Seit jeher war es unerlässlich, dass genügend Männer bereit und in der Lage waren, sich den Satzungen der Freiwilligen Feuerwehr Schlangen gemäß für die Brandbekämpfung einzusetzen – heutzutage sind natürlich auch Frauen eingeladen, sich in der Feuerwehr zu engagieren.Heinz Wiemann hat in seinem Aufsatz zum 75-jährigen Jubiläum des Löschzuges Schlangen jene 40 Wehrmänner beim Namen genannt, die den Anfang wagten. Ihre Zahl lag im ersten Jahrzehnt nach der Gründung bei 45 und stieg bis 1910 auf 50. Der Erste Weltkrieg brachte dann einen Einschnitt, aber bereits 1921 standen Hauptmann August Tegeler wieder 56 Wehrmänner zur Verfügung, sieben Jahre später waren es 70. Schon damals mussten sich die Mitglieder der Wehr im Rahmen von Schulungsabenden und Übungen das Wissen und die Fähigkeiten aneignen, die notwendig sind, um Leib und Leben sowie Hab und Gut der Bevölkerung wirksam zu schützen.

Mannschaft

Diese Entwicklung wurde durch den Zweiten Weltkrieg erneut unterbrochen: 1943 waren zum Beispiel nur noch 29 aktive Feuerwehrmänner vor Ort. Nach dem Krieg fanden sich zum Glück viele junge Leute bereit, das Werk ihrer Väter fortzuset-zen. In späteren Jahren (1978 – 1982) gehörten dem Löschzug Schlangen um die 70 Mitglieder an, in der Folgezeit sank die Zahl auf rund 50. Mit Claudia Bruns, Birgit Deppe, Sabine Krieger, Beate Richts und Sabine Schlüter stießen 1991 erstmalig Frauen zum Kreis der aktiven Einsatzkräfte.
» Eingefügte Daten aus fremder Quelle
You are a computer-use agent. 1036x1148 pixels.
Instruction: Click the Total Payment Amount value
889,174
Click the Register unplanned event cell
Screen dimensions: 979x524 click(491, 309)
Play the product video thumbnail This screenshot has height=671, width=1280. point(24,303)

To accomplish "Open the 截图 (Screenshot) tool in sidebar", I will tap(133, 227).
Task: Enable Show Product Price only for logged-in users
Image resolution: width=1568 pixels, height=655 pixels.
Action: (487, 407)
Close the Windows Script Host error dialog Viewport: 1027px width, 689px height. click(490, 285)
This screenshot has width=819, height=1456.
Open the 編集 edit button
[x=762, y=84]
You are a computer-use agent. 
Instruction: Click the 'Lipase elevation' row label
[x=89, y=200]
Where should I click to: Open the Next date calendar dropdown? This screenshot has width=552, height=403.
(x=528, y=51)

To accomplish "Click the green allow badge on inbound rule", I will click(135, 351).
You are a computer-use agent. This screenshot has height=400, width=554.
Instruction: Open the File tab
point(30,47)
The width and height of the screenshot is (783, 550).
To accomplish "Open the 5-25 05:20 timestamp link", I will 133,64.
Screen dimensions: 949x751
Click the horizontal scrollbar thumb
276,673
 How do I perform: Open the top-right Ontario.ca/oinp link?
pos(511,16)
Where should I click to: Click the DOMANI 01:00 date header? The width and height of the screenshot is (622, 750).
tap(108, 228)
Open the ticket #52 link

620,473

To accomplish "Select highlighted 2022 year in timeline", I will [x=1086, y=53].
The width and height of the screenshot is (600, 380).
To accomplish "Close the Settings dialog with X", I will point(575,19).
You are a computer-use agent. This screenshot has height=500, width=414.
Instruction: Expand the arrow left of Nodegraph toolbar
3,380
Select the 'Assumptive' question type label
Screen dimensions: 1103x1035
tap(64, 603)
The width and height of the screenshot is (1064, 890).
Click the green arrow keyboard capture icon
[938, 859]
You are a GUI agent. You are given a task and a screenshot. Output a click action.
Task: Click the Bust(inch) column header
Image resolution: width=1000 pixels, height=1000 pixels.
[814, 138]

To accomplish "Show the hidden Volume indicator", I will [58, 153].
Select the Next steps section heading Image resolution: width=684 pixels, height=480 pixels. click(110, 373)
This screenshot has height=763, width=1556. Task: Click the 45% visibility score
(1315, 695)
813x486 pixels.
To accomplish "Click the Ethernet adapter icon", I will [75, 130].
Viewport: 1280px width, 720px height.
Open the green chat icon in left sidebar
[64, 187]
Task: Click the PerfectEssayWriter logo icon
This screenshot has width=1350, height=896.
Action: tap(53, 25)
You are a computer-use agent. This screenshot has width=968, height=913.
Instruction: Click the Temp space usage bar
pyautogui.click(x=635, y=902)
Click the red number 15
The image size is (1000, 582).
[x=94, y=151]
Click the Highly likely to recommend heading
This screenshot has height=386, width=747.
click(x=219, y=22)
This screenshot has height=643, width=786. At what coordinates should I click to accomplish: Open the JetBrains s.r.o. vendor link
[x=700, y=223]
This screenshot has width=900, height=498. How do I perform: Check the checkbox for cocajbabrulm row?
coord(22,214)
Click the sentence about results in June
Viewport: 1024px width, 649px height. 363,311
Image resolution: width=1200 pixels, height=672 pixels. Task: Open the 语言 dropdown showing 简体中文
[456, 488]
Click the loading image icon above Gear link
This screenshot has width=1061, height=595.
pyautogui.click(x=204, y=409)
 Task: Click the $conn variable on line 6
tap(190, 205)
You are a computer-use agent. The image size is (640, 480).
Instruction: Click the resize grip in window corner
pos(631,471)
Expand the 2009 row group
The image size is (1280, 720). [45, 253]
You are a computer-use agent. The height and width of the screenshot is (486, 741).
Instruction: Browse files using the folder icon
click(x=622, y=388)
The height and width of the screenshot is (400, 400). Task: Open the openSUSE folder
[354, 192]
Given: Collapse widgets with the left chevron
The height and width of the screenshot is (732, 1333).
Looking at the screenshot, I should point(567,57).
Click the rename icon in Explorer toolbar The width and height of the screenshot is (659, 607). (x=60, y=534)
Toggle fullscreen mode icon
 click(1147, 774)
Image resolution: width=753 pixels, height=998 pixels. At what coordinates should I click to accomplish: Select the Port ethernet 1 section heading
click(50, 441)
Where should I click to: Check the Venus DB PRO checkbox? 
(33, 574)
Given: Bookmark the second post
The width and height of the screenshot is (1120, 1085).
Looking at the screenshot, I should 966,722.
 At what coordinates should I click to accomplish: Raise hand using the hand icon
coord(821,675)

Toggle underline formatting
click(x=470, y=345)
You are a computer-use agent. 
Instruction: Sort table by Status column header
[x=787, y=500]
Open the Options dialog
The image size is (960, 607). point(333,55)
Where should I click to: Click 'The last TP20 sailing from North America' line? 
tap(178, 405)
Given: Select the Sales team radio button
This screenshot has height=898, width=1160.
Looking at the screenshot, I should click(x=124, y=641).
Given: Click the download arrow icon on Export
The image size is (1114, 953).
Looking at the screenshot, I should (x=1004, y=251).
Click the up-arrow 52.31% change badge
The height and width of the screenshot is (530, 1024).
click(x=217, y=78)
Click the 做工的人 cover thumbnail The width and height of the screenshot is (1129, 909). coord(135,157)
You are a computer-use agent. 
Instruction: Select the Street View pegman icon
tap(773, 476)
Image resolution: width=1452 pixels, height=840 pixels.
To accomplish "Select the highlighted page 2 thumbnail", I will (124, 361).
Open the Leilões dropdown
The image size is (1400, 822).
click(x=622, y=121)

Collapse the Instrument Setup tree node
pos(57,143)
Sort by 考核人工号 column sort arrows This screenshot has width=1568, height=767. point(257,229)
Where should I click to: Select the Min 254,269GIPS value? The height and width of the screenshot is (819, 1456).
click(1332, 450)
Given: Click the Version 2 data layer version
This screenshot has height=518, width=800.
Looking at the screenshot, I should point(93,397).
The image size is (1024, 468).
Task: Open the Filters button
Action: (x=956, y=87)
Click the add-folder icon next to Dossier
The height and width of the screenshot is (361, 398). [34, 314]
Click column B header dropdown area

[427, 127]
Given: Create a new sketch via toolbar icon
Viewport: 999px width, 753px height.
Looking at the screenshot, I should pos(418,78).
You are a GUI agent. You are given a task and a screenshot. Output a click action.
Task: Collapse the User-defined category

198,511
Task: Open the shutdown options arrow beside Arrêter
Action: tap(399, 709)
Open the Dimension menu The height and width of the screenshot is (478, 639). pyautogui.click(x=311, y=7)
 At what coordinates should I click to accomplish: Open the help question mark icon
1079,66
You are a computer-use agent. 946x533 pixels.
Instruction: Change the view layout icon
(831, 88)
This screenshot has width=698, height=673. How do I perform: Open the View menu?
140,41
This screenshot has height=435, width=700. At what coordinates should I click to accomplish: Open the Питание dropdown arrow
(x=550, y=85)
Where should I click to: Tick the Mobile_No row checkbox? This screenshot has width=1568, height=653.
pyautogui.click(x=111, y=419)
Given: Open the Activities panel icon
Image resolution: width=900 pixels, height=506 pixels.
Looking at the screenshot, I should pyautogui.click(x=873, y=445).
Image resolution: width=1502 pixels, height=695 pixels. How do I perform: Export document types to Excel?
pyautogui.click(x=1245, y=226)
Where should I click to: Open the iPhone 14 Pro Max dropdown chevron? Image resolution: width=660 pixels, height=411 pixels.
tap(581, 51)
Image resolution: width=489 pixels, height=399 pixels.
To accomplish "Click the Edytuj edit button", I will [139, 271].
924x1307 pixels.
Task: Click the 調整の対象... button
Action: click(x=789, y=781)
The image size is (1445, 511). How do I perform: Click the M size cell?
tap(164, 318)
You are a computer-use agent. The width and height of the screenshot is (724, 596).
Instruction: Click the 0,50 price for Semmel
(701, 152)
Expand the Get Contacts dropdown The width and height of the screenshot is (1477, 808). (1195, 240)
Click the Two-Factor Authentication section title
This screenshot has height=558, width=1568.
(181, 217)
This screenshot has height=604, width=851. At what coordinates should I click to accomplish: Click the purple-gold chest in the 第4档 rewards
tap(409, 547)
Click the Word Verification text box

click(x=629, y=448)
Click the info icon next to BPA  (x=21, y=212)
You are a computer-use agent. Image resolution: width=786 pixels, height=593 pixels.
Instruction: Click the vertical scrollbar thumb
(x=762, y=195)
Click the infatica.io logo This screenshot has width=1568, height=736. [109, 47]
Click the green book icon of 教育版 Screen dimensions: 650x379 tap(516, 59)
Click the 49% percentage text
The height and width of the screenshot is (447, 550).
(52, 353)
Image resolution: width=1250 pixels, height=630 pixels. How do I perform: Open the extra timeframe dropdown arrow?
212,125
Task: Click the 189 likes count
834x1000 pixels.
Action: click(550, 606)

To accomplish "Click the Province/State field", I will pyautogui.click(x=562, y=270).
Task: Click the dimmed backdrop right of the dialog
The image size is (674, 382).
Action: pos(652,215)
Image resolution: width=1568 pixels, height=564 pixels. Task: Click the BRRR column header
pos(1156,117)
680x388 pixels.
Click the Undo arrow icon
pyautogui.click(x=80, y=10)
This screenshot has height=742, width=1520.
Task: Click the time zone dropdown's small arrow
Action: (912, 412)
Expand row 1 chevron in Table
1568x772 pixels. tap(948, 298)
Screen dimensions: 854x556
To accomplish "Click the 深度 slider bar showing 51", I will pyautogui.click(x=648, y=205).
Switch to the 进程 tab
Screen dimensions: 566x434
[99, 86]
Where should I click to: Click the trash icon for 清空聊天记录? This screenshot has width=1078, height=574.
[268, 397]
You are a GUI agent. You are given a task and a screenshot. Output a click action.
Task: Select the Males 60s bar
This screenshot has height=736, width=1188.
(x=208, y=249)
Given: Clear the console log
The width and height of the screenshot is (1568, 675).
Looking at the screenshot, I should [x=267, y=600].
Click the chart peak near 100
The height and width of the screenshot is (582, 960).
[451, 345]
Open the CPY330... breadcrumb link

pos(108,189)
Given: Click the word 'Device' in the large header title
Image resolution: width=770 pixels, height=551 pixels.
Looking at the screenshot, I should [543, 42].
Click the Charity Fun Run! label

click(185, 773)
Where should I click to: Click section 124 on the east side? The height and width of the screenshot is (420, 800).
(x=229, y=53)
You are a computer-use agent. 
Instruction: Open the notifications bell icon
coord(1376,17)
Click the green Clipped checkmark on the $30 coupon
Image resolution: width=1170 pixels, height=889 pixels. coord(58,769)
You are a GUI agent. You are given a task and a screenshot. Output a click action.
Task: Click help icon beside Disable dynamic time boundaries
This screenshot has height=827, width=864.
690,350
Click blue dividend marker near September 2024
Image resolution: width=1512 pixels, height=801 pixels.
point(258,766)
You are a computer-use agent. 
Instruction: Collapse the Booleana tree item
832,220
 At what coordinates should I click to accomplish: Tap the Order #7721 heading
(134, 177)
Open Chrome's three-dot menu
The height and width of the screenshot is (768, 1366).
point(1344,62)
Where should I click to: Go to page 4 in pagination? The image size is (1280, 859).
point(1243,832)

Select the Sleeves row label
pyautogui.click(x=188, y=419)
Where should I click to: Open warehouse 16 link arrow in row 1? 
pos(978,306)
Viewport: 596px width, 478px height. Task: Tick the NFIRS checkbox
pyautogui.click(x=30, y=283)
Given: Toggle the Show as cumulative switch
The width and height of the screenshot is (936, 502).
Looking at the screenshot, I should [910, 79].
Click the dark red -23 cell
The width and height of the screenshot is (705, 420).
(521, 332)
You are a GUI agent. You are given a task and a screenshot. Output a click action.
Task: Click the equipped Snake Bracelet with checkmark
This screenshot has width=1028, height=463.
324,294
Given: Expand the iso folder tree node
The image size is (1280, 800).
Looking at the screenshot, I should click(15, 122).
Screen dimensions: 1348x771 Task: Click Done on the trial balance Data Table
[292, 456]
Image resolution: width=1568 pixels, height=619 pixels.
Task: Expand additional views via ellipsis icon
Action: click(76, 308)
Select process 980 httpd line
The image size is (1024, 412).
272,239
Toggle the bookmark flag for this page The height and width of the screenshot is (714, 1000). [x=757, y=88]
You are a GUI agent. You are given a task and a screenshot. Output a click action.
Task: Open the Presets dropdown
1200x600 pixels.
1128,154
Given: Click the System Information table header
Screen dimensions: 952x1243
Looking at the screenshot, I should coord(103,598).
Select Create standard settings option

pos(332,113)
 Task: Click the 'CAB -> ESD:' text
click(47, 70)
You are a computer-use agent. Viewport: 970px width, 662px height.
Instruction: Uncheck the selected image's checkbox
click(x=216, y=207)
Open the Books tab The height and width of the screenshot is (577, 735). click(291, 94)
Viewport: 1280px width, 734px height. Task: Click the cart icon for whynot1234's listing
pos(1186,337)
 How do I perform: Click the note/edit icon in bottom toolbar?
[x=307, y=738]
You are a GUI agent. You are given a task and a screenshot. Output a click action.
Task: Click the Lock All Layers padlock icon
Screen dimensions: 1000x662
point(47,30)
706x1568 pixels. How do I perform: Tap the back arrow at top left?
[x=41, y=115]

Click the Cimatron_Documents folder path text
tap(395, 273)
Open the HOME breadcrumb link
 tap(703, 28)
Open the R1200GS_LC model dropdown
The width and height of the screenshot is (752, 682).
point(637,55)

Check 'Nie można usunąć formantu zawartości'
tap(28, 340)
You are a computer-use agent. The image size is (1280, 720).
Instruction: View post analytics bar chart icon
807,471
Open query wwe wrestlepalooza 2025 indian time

Insgesamt waren die Mitgliederzahlen des Löschzuges allerdings eher rückläufig – der Effektivität tat das keinen Abbruch, dafür sorgten die modernere Ausrüstung und nicht zuletzt eine verstärkte Ausbildung, die durch regelmäßige Teilnahme an Fachlehrgängen nach wie vor ständig verbessert wird.